If you’ve looked at those CPU and GPU charts and turned up your nose in disgust, remember HP’s angle here. This is not a laptop for people who need to do heavy-duty tasks.
This is why I like to show the results of the PCMark 8 Work Conventional test. Few people ever need more than a dual-core machine with a solidly fast SSD and sufficient RAM—as you can see, none of the hardware differences really show during ordinary tasks on these laptops. The exception is the Surface 3 with its Atom X7-Z8700 processor. This is what HP hopes people realize when they do the obvious comparison between the Spectre X360 15T and systems like the XPS 15 and Samsung Book 9 Pro.
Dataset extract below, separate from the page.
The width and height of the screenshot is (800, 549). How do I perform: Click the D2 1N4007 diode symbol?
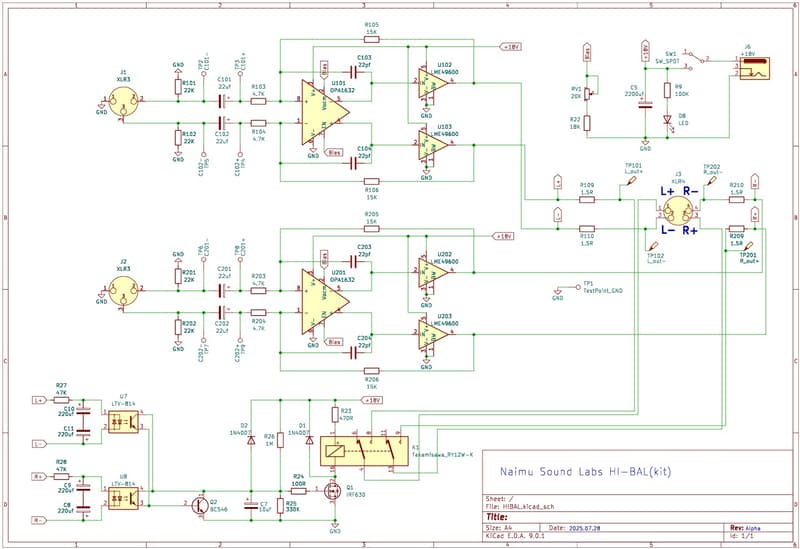pos(250,439)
There are some distinct advantages to a more modest configuration, as well. Shedding two cores and a discrete GPU can net better battery life. For our battery-life test, we play a 4K UHD resolution file using the Movies & TV player app in Windows 10, with the screen set at a fairly bright 250 to 260 nits. This brightness setting is akin to what you’d use when playing a video in an average office environment with the lights on.
The Spectre X360 15T bests the Samsung Book 9 Pro with its big 4K UHD touchscreen. It also nicely outpaces the Dell XPS 15. In fairness to Dell, our XPS 15 review model features the smaller battery option—there’s an optional cell that’s about 20 percent bigger. Even with the bigger battery though, I’m not sure it would whip HP’s laptop. The Spectre X360 15T does very well, especially considering it has a touchscreen, which consumes more power than a non-touchscreen.
Finally, there's the Spectre X360 15’s price—maybe it's most compelling attribute. Without that fancy-schmancy quad-core processor and discrete GPU, you can save buckets of cash. The model with 8GB of RAM and a 256GB M.2 SSD lightens the wallet by $1,150, whereas a Dell XPS 15 with the same amount of RAM and same-sized SSD pushes $1,450, without a touchscreen. The Samsung Book 9 Pro is even more: $1,500. That’s almost as significant a difference in price as the performance deltas above.
Like all things in life, HP’s Spectre X360 15T's appeal comes down to your personal needs. If you want a 15-inch laptop for video editing, photo editing, or other content creation tasks, opt for a more powerful CPU and GPU, like those found in the Samsung Book Pro 9 and Dell XPS 15.
But if you have a desktop for most of your “real” work and just want a laptop that's fairly light and thin, has a large screen, and offers good battery life, the X360 15T is worth a good look.